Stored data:
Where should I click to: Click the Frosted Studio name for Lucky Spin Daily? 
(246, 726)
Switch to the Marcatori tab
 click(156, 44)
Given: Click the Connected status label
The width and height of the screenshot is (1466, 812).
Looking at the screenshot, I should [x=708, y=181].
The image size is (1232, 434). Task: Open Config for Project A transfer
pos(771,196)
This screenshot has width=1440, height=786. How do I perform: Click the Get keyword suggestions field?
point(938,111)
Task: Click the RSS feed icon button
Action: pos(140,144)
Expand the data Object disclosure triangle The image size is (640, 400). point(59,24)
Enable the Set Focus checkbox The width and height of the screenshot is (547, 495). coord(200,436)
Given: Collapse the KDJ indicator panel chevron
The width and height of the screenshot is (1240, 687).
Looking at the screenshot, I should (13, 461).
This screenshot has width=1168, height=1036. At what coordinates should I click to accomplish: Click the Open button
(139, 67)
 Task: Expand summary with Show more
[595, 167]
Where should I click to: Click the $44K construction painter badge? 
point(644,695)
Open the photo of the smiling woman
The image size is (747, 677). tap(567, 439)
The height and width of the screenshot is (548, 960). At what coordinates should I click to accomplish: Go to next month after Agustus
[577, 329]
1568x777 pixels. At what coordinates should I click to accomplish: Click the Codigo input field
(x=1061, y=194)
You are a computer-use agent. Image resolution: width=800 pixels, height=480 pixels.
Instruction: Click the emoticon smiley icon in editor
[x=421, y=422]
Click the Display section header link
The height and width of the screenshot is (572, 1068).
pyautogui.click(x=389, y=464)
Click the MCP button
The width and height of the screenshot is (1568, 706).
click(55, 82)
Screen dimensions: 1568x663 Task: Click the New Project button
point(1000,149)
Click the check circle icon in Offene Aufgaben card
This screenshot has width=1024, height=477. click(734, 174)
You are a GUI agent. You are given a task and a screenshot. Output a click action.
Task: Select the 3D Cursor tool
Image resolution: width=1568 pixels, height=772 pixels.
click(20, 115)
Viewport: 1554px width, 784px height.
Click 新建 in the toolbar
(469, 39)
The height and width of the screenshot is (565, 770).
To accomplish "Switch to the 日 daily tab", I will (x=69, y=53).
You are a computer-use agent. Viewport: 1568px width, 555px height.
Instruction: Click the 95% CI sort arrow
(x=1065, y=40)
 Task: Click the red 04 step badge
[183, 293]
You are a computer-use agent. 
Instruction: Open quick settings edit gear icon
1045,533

**What needs to be done:** The data above should be reproduced in full, word for word.

**Task solution:**
Where should I click to: Click the Frosted Studio name for Lucky Spin Daily? 
(246, 726)
Switch to the Marcatori tab
 click(156, 44)
Given: Click the Connected status label
The width and height of the screenshot is (1466, 812).
Looking at the screenshot, I should [x=708, y=181].
The image size is (1232, 434). Task: Open Config for Project A transfer
pos(771,196)
This screenshot has width=1440, height=786. How do I perform: Click the Get keyword suggestions field?
point(938,111)
Task: Click the RSS feed icon button
Action: pos(140,144)
Expand the data Object disclosure triangle The image size is (640, 400). point(59,24)
Enable the Set Focus checkbox The width and height of the screenshot is (547, 495). coord(200,436)
Given: Collapse the KDJ indicator panel chevron
The width and height of the screenshot is (1240, 687).
Looking at the screenshot, I should (13, 461).
This screenshot has width=1168, height=1036. At what coordinates should I click to accomplish: Click the Open button
(139, 67)
 Task: Expand summary with Show more
[595, 167]
Where should I click to: Click the $44K construction painter badge? 
point(644,695)
Open the photo of the smiling woman
The image size is (747, 677). tap(567, 439)
The height and width of the screenshot is (548, 960). At what coordinates should I click to accomplish: Go to next month after Agustus
[577, 329]
1568x777 pixels. At what coordinates should I click to accomplish: Click the Codigo input field
(x=1061, y=194)
You are a computer-use agent. Image resolution: width=800 pixels, height=480 pixels.
Instruction: Click the emoticon smiley icon in editor
[x=421, y=422]
Click the Display section header link
The height and width of the screenshot is (572, 1068).
pyautogui.click(x=389, y=464)
Click the MCP button
The width and height of the screenshot is (1568, 706).
click(55, 82)
Screen dimensions: 1568x663 Task: Click the New Project button
point(1000,149)
Click the check circle icon in Offene Aufgaben card
This screenshot has width=1024, height=477. click(734, 174)
You are a GUI agent. You are given a task and a screenshot. Output a click action.
Task: Select the 3D Cursor tool
Image resolution: width=1568 pixels, height=772 pixels.
click(20, 115)
Viewport: 1554px width, 784px height.
Click 新建 in the toolbar
(469, 39)
The height and width of the screenshot is (565, 770).
To accomplish "Switch to the 日 daily tab", I will (x=69, y=53).
You are a computer-use agent. Viewport: 1568px width, 555px height.
Instruction: Click the 95% CI sort arrow
(x=1065, y=40)
 Task: Click the red 04 step badge
[183, 293]
You are a computer-use agent. 
Instruction: Open quick settings edit gear icon
1045,533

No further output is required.